Direct Air announced today on its web site it will suspend flight operations until May 15. The airline began cancelling flights on Monday. The carrier serves 17 cities in the Midwest, East and South.
The timing of the announcement is sure to affect spring breakers; several of the cities it serves, including Myrtle Beach, S.C., and like Orlando and Ft. Myers, Fla. - are popular vacation destinations this time of year.
Attempts to call the carrier were answered by a recording that said all representatives were busy and directed callers to the carrier's web site. There was no option to hold to speak with an airline representative.
"Xtra Airways and Sky King, two direct carriers for the charter operator Myrtle Beach Direct Air and Tours, have informed us that they notified the operator they would cancel all future flights effective March 12 due to nonpayment," a Department of Transportation statement said. "As a condition of approving its public charter program, Myrtle Beach Direct Air established an escrow account to make refunds to passengers if necessary. The Department is continuing to look into the cancellations."

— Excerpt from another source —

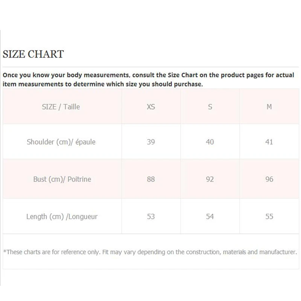The image size is (301, 301).
Task: Click the Bust (cm)/ Poitrine row label
Action: [x=62, y=179]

Direct Air marketing officer Ed Warneck told The Sun News of Myrtle Beach that the carrier had missed a fuel bill. He cited rising fuel costs as the reason for non-payment.
The carrier, based in Myrtle Beach, suggests on its site that passengers holding tickets contact their credit card company for a refund. Getting a refund is typically the only recourse a passenger has in this situation, though passengers have received assistance from competing airlines in similar situations in the past.
In 2008, Aloha Airlines also abruptly suspended all operations just 10 days after filing for bankruptcy protection, blaming rising fuel costs and predatory pricing. At the time, the airline said the high cost of fuel, combined with the low fares it was forced to offer to compete on the inter-island Hawaii flights was not sustainable. Competitors United and Hawaiian Airlines stepped in to assist stranded Aloha passengers, offering them discounted flights and free standby options.